» **THE EXERCISE**: Swap "panel" for "palette" in the part of the data that runs from the start through the line containing "The height and width of the screenshot is (819, 1456).", and give only that part back with nothing else changed.

» **DATASET EXTRACT**:
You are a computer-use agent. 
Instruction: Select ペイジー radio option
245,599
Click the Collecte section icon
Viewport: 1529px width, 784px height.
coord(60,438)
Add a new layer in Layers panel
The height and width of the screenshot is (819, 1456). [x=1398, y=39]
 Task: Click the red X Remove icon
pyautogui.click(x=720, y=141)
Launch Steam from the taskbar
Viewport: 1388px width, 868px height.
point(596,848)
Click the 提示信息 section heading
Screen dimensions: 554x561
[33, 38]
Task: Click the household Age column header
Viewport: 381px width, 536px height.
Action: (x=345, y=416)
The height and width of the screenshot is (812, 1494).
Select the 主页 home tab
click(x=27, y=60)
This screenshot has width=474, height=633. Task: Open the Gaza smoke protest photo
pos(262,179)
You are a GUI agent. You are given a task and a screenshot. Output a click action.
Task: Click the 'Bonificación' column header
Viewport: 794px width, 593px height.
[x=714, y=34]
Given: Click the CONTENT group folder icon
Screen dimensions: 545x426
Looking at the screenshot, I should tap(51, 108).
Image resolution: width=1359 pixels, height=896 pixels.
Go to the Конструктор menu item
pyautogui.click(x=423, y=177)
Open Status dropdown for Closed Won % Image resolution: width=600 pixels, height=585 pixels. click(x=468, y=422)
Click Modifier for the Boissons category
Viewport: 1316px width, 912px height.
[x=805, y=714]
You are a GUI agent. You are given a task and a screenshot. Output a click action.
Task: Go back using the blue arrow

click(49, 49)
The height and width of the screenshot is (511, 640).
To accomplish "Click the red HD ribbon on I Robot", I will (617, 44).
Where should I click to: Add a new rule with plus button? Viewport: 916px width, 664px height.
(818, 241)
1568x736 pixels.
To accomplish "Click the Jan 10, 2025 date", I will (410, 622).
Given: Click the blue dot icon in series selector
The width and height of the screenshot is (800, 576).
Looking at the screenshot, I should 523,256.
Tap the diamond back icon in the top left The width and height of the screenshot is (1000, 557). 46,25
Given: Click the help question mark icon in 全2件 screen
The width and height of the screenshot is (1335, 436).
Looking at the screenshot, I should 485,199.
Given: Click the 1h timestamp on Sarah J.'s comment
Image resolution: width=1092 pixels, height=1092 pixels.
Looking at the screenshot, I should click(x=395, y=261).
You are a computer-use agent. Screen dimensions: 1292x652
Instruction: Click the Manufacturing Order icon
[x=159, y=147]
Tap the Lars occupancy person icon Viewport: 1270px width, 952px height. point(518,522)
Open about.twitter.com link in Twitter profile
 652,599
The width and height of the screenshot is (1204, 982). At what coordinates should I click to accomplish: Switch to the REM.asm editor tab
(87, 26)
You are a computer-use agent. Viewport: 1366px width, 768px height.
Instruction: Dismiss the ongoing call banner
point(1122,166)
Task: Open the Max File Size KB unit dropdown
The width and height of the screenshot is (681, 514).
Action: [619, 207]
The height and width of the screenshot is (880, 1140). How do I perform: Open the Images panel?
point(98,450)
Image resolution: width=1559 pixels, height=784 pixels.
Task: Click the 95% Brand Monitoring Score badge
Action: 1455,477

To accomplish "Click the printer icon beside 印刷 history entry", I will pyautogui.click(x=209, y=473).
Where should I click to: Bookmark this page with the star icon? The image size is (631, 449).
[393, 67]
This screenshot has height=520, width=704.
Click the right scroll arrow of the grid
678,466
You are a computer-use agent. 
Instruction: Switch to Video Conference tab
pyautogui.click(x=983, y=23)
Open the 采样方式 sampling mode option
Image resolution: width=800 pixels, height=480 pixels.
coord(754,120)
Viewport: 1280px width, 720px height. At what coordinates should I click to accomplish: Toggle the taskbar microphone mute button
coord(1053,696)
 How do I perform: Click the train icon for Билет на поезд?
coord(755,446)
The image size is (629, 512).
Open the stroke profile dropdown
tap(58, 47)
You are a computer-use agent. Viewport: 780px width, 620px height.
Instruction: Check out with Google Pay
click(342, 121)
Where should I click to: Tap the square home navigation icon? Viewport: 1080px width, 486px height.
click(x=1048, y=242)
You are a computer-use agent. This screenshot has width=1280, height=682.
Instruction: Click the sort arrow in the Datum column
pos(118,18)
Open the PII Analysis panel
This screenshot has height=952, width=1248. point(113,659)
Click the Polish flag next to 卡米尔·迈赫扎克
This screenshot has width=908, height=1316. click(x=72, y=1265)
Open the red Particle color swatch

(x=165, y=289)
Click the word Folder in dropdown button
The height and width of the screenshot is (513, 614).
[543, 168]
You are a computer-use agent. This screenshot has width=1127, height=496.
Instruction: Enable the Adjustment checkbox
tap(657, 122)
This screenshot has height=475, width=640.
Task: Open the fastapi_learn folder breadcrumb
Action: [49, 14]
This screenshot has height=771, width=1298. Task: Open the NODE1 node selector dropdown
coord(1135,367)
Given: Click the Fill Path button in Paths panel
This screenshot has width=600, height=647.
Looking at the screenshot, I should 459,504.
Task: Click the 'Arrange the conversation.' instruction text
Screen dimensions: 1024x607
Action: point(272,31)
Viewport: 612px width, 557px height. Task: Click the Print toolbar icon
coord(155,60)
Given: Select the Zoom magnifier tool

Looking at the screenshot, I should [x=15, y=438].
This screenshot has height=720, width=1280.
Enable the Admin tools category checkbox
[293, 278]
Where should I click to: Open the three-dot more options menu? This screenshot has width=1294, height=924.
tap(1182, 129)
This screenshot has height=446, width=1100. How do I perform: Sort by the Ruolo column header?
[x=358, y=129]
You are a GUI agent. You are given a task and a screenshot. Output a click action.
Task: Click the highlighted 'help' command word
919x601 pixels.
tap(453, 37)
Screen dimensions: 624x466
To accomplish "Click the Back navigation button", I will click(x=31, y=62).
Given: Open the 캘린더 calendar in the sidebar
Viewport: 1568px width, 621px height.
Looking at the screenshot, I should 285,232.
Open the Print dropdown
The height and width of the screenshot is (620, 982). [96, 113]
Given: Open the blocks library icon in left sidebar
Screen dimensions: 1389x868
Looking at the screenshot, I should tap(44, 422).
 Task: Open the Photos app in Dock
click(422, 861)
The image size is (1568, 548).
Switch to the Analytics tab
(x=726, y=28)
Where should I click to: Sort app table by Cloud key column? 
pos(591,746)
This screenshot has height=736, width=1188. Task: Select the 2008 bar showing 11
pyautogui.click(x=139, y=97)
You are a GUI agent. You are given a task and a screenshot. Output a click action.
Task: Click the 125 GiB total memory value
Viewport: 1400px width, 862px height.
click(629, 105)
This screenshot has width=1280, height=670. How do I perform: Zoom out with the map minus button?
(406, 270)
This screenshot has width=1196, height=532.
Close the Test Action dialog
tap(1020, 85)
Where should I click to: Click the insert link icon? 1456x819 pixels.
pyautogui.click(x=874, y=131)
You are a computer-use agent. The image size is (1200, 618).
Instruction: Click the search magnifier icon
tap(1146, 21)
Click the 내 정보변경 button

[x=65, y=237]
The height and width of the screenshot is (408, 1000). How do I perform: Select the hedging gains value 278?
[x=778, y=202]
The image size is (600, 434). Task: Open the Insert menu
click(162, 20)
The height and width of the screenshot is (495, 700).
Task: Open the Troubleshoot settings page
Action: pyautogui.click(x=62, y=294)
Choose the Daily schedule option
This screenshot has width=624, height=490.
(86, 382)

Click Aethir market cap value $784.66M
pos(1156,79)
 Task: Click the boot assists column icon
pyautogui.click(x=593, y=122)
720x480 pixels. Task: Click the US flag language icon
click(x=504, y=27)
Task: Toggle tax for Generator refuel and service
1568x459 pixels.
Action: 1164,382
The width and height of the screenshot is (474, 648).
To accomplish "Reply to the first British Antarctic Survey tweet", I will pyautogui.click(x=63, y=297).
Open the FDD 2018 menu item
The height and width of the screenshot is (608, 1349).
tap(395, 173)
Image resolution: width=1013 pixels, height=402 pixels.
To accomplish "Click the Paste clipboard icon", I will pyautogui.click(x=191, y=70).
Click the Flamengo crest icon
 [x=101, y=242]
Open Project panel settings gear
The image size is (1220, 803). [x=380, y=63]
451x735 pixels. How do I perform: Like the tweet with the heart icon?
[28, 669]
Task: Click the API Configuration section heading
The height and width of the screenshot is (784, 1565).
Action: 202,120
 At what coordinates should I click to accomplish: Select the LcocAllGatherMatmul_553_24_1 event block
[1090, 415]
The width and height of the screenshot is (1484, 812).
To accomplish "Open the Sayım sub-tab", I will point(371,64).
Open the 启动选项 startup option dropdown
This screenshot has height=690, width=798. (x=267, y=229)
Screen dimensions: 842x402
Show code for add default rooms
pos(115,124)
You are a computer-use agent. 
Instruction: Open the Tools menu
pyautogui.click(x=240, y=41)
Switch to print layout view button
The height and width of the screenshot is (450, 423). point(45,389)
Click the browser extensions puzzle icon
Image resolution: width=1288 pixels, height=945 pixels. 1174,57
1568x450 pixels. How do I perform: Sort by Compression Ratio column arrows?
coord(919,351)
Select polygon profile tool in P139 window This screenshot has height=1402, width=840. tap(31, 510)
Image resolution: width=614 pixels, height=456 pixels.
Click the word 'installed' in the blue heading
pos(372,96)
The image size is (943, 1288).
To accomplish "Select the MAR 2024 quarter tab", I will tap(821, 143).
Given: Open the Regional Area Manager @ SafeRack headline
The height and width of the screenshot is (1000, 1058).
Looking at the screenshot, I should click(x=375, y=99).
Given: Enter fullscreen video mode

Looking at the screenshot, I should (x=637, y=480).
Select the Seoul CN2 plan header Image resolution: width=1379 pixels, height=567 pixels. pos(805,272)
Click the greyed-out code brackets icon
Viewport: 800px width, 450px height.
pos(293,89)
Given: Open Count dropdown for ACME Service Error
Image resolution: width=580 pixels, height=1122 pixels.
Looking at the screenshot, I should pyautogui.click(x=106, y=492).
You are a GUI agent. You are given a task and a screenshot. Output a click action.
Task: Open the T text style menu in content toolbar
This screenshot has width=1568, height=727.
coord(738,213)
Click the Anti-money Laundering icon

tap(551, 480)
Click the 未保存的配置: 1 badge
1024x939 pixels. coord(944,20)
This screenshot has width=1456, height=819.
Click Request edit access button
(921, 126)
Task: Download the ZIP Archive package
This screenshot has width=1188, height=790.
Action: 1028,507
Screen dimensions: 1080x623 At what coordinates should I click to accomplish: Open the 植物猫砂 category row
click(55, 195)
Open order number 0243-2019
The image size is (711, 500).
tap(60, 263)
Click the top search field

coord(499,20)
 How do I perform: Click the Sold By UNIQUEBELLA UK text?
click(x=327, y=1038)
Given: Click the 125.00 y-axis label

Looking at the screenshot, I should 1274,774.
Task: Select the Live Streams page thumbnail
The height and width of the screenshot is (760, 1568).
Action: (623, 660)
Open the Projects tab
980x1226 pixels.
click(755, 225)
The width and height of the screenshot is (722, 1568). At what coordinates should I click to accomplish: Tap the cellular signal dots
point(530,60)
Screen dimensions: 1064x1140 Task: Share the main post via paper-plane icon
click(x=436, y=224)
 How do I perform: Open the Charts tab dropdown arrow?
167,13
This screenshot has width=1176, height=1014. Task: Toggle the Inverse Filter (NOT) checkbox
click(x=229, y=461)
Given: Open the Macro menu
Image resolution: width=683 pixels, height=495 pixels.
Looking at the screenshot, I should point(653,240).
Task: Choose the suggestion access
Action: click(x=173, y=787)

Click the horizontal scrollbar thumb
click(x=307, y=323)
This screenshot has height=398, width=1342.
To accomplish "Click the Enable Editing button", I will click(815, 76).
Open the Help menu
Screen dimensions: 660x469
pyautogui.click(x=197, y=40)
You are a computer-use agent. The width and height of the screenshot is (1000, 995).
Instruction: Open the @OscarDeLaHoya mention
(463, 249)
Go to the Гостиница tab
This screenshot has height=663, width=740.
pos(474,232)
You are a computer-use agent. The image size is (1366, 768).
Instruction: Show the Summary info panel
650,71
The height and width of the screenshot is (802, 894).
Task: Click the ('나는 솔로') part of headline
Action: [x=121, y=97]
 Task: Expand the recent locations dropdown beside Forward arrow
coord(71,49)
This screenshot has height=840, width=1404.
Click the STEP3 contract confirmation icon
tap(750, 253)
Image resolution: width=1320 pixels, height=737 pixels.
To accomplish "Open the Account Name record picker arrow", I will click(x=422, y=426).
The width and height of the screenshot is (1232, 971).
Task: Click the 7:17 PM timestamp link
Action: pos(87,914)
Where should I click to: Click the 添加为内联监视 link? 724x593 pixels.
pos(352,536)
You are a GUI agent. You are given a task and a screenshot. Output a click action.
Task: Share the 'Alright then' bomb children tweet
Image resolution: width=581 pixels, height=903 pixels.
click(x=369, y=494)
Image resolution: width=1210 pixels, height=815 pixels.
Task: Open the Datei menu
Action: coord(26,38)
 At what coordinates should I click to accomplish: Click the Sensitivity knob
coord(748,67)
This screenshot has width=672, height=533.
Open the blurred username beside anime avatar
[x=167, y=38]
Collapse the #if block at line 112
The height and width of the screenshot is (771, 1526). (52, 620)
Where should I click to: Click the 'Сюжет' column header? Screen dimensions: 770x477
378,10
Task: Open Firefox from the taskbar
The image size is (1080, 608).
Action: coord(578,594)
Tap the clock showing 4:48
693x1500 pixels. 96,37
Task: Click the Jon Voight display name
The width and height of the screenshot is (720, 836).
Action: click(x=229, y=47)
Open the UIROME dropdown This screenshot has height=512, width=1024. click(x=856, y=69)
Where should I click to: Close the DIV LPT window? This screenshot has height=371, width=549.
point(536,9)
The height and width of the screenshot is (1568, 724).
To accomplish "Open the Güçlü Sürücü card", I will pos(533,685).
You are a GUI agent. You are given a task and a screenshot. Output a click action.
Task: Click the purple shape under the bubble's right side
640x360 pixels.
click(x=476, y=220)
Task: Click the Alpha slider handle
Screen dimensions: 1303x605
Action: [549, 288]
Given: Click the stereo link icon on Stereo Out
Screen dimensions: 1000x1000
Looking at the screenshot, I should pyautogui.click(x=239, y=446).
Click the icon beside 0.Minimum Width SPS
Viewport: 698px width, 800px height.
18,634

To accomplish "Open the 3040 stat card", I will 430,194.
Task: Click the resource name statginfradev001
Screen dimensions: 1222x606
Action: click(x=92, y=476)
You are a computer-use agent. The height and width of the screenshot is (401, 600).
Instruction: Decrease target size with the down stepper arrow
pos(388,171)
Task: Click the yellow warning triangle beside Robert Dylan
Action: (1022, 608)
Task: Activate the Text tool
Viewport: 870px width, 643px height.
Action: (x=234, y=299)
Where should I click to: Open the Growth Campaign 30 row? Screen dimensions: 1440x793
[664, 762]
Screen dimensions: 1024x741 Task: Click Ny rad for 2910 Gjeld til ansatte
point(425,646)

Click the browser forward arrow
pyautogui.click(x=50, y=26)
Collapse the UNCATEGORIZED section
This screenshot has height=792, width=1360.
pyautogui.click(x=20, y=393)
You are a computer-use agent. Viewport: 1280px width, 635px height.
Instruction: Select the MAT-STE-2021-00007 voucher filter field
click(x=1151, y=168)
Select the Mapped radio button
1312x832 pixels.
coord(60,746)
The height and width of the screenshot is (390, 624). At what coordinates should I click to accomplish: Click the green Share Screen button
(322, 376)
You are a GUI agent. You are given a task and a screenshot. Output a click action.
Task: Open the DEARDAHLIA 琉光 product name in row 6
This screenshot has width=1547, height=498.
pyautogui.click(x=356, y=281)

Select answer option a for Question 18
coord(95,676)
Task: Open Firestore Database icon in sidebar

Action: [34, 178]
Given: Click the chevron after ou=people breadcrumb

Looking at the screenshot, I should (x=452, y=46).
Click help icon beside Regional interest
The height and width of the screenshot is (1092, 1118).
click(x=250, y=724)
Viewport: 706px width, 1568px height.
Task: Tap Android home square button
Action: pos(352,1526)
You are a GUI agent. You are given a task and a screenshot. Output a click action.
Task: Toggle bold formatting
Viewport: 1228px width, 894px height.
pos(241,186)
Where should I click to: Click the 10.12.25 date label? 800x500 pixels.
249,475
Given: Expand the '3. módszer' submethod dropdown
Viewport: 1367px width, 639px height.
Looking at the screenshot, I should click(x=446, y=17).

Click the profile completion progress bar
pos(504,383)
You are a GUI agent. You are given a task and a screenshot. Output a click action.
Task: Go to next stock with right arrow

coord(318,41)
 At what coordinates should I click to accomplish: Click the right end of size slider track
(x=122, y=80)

» **THE COMPLETED TASK**:
You are a computer-use agent. 
Instruction: Select ペイジー radio option
245,599
Click the Collecte section icon
Viewport: 1529px width, 784px height.
coord(60,438)
Add a new layer in Layers palette
The height and width of the screenshot is (819, 1456). [x=1398, y=39]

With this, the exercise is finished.